There are also questions about just how UAVs would operate under visual flight rules, since the FAA doesn’t allow flights to take place when the pilot cannot see where they’re going. Forbes noted that cameras could be mounted on drones so that pilots can look around via a first-person headset, but it’s unclear if that is what the bill would recommend.
What is clear, though, is that numerous companies want to begin testing out drones for commercial purposes. Already, more than 750 companies have requested exemptions from the FAA so they can circumvent the ban on UAVs, but the agency has only fulfilled 50 of them.

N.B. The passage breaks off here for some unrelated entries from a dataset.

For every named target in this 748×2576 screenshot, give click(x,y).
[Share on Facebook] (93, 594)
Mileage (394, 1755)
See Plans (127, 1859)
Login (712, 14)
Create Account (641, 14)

In February, the FAA revealed preliminary guidelines that in many ways match up with what Booker will reportedly propose. The initial set of rules would permit drones to fly during the day if they weigh up to 55 pounds (25 kg), stay below 500 feet (152 m) in the air, and fly less than 100 mph (160 km/h).
However, Booker penned an article for CNN just a few days later, warning that the US “has fallen behind in the race to explore where this new technology can take us,” pointing to the slow pace of rule-making.
“While other countries acted quickly to do so -- in some instances, years ago -- the commercial use of drones in the United States has remained illegal with the exception of a small handful of commercial users who have successfully filed for waivers at the Federal Aviation Administration,” he wrote.
President Barack Obama has signed off on a presidential memorandum overseeing the use of drones at the federal level. It states that all agencies are required to make available their policies on the issue, including collection, retention, and dissemination of information. The deadline for the task is one year.
“[Drones] are a potentially transformative technology in diverse fields such as agriculture, law enforcement, coastal security, military training, search and rescue, first responder medical support, critical infrastructure inspection and many others,” the White House said in a statement. “The administration is committed to promoting the responsible use of this technology, strengthening privacy safeguards and ensuring full protection of civil liberties.”